====== TRECHO DO ARTIGO

|
Texto Anterior | Próximo Texto | Índice
ALBA ZALUAR
Família brasileira?
UM EVENTO inusitado e chocante causa horror e comoção pelo país afora, ajudado
pela rapidez e pelo fascínio do espetáculo televisivo. O horror significa repulsa, nojo, aversão, repugnância, medo, pavor à atrocidade
ou crueldade cometida contra uma
pessoa inocente e indefesa. O alvo
do horror é patente: os que deveriam proteger a menina e violaram
esta expectativa.
Tentar explicar o ato insano e
cruel como efeito de uma suposta
família brasileira é negar esta reação de repulsa quase que geral. Nega-se o consensual para fazer do
excepcional a guia do entendimento da nossa "cultura". Mas quantas
são as culturas brasileiras? Quantas são as famílias brasileiras?
Não resta dúvida de que as transformações recentes nas relações
familiares criaram novas tensões,
mas a família tradicional, que alguns insistem em chamar de patriarcal, também foi marcada pelos
conflitos. Mesmo assim, até nesta a
capacidade de incluir os filhos ilegítimos e os agregados esteve fortemente presente. Não faltam
exemplos.

============
====== ITENS FORNECIDOS

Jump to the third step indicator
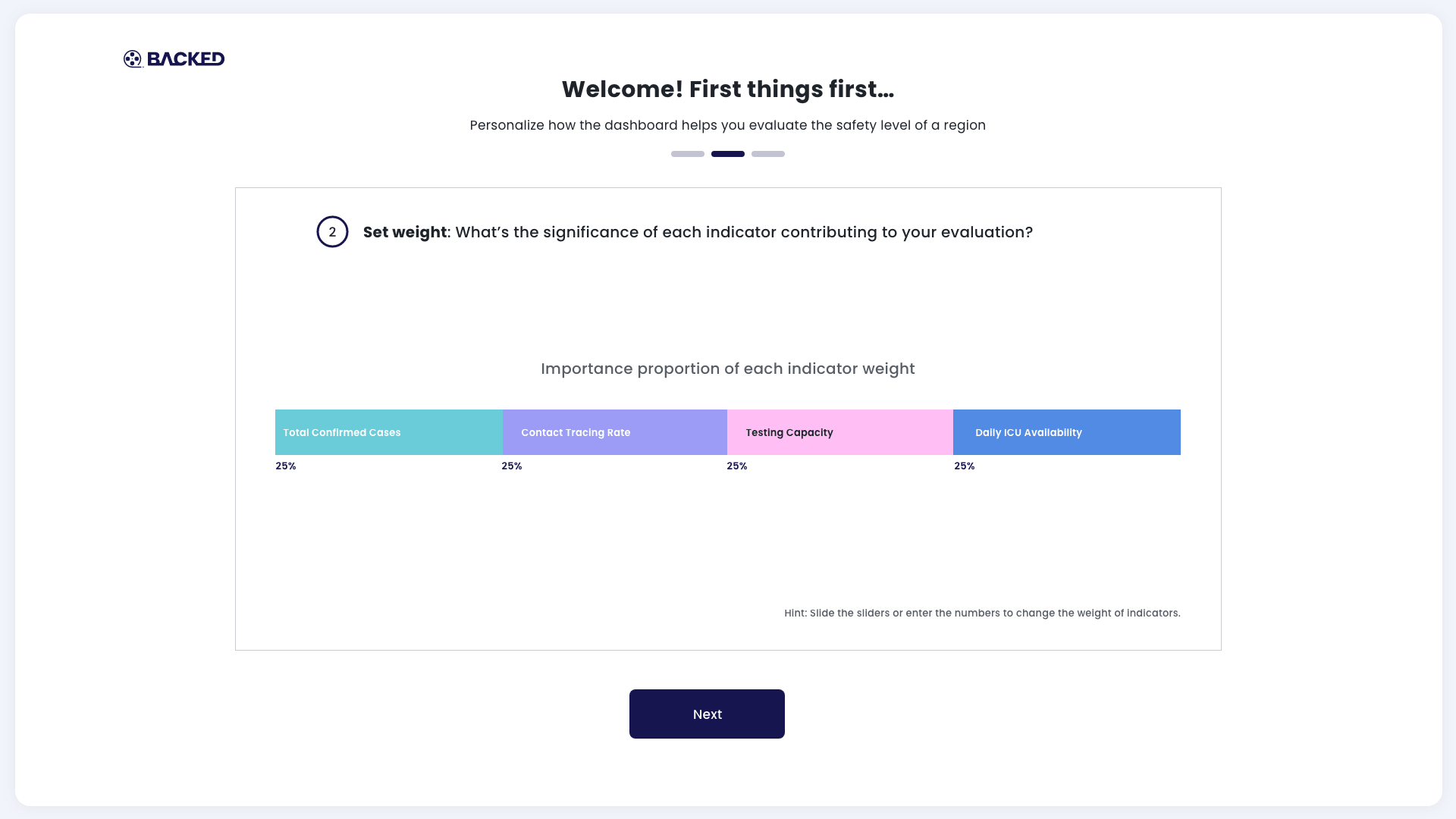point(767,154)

============
====== ITENS FORNECIDOS

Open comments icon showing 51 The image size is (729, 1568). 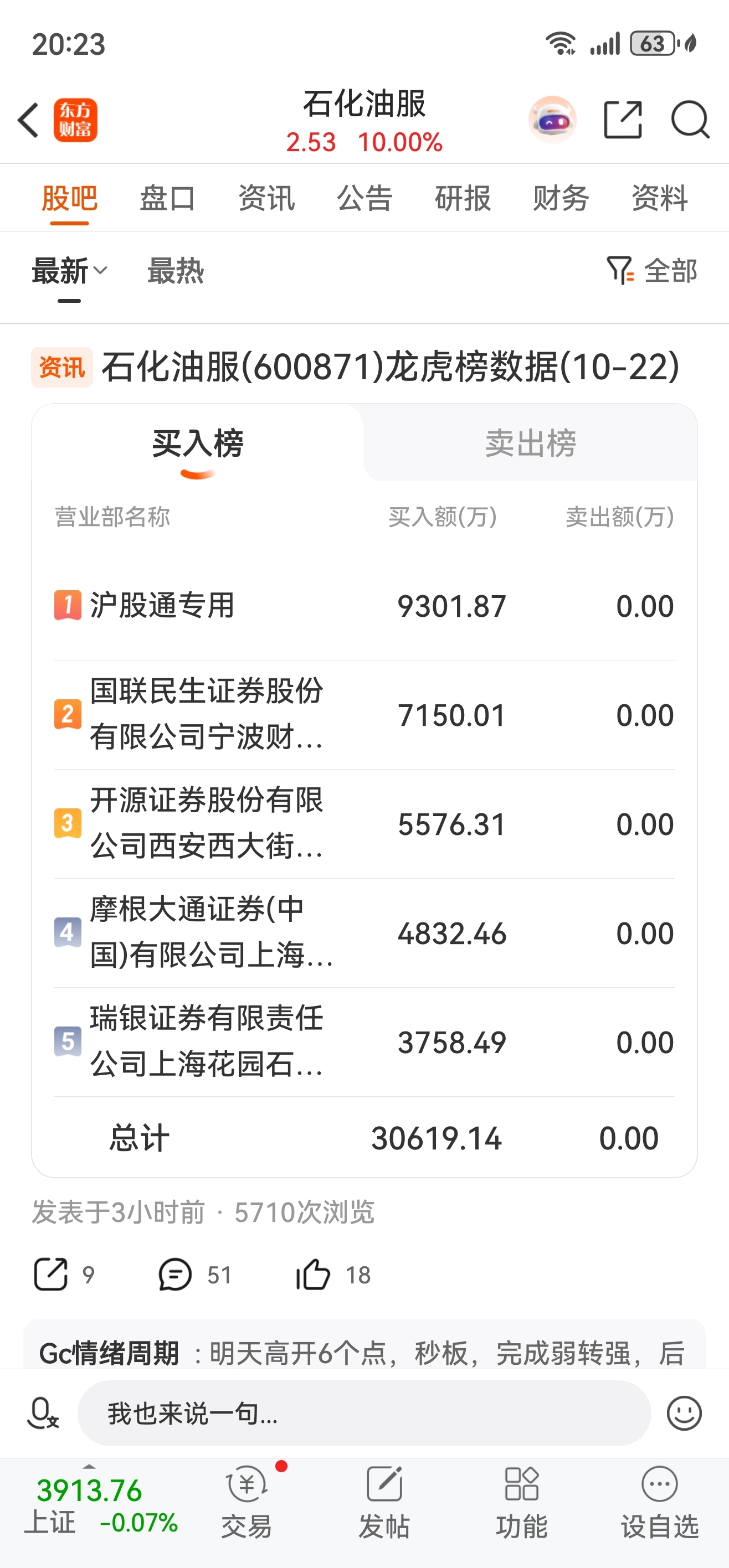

============

▶ **TAREFAS**
(a) Com base no artigo sobre a família brasileira, responda em linhas separadas, marcando cada resposta como a pergunta correspondente:
(i) Segundo o artigo, o que ajuda o evento a causar comoção pelo país afora?
(ii) Quem o artigo aponta como o alvo do horror?
(iii) Que capacidade esteve fortemente presente mesmo na família tradicional?
(b) Transcreva do artigo sobre a família brasileira o trecho que começa em "UM EVENTO inusitado" e segue até "as famílias brasileiras?".
(c) Escreva a continuação do artigo sobre a família brasileira, começando logo depois da última frase apresentada.

▶ **RESPOSTAS ESCRITAS**
(a)
(i) A rapidez e o fascínio do espetáculo televisivo.
(ii) Os que deveriam proteger a menina e violaram esta expectativa.
(iii) A capacidade de incluir os filhos ilegítimos e os agregados.

(b)
UM EVENTO inusitado e chocante causa horror e comoção pelo país afora, ajudado
pela rapidez e pelo fascínio do espetáculo televisivo. O horror significa repulsa, nojo, aversão, repugnância, medo, pavor à atrocidade
ou crueldade cometida contra uma
pessoa inocente e indefesa. O alvo
do horror é patente: os que deveriam proteger a menina e violaram
esta expectativa.
Tentar explicar o ato insano e
cruel como efeito de uma suposta
família brasileira é negar esta reação de repulsa quase que geral. Nega-se o consensual para fazer do
excepcional a guia do entendimento da nossa "cultura". Mas quantas
são as culturas brasileiras? Quantas são as famílias brasileiras?

(c)
Bastardo nunca foi um palavrão
ofensivo no Brasil, como é até hoje
na língua inglesa. A figura da madrasta má chegou até aqui pelas
histórias infantis européias e continua chegando pelos desenhos de
Walt Disney, diretamente dos Estados Unidos da América. E basta
lembrar os conflitos recentes da família real inglesa, no país que inventou a democracia parlamentar,
para rechaçar a interpretação de
que, aqui, não se aceitam os filhos
de outros casamentos.
Um dos piores vícios do culturalismo é, pela comparação com outras sociedades tomadas como a
realização do igualitarismo, incutir
o desalento quanto às possibilidades de que possamos mudar a sociedade desigual e, em alguns locais e circuitos, anacrônica. Entretanto, dos gritos da turba ouve-se,
entre os clamores incivilizados, o
que pede a igualdade: o urro de justiça também significa justiça igual
para todos, pobres e ricos. Que os
ricos sejam julgados e presos.
Amém.
Entretanto, há o que aprender na
comparação com os países que
aprimoraram suas instituições estatais. O que essa investigação,
mais que pública, espetacular, nos
demonstra é que há graves falhas
na lei de processo penal brasileira.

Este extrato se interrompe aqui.